Learner corpus research has expanded from focusing primarily on English as a second language (L2) to include languages such as L2 Spanish, reflecting the growing importance of corpus linguistics in second language acquisition (SLA) research. In this context, and because prompts are the means by which learner corpora gather their texts, it has become necessary to consider the impact of prompt characteristics on text features. This dissertation examines how prompts, genre, and narrative voice affect the lexical and syntactic features of L2 Spanish learner writing, using the COWS-L2H corpus (Davidson et al., 2020; Yamada et al., 2020).The research explores the influence of different prompts and narrative voices on the Measure of Textual Lexical Diversity (MTLD) and the rate of subject pronoun presence (SPP) errors across various proficiency levels. Mixed-effects regression models reveal that first-person texts, particularly self-descriptions, tend to have higher MTLD scores and fewer SPP errors compared to third-person descriptions of special or famous individuals. A similar pattern emerges in narrative texts, where first-person narratives exhibit greater MTLD scores than third-person narratives, demonstrating the impact of personal connection and emotional resonance in learner writing.
Contrary to expectations, no significant differences in MTLD are found between descriptions of a close person and a famous person, suggesting that emotional closeness alone does not drive lexical diversity in learner texts. Additionally, while descriptive texts show significant effects of narrative voice and course level on SPP errors, narrative texts do not, emphasizing the key role of genre in determining linguistic accuracy.

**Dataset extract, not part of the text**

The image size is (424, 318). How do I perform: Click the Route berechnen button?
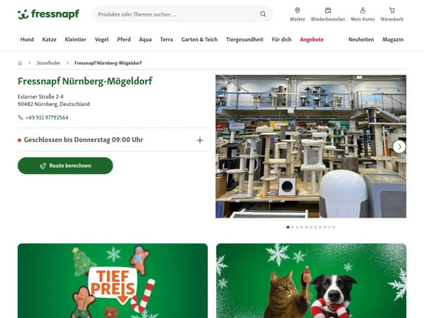pyautogui.click(x=65, y=166)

This dissertation contributes to the understanding of how corpus design choices impact the study of L2 language and offers insights into the broader implications for SLA research, including areas such as language testing and pedagogy. By examining the relationships between prompts, genre, and narrative voice, it offers practical guidance for corpus developers and researchers, aiming to enhance the validity and reliability of learner corpora and inform future research directions in SLA.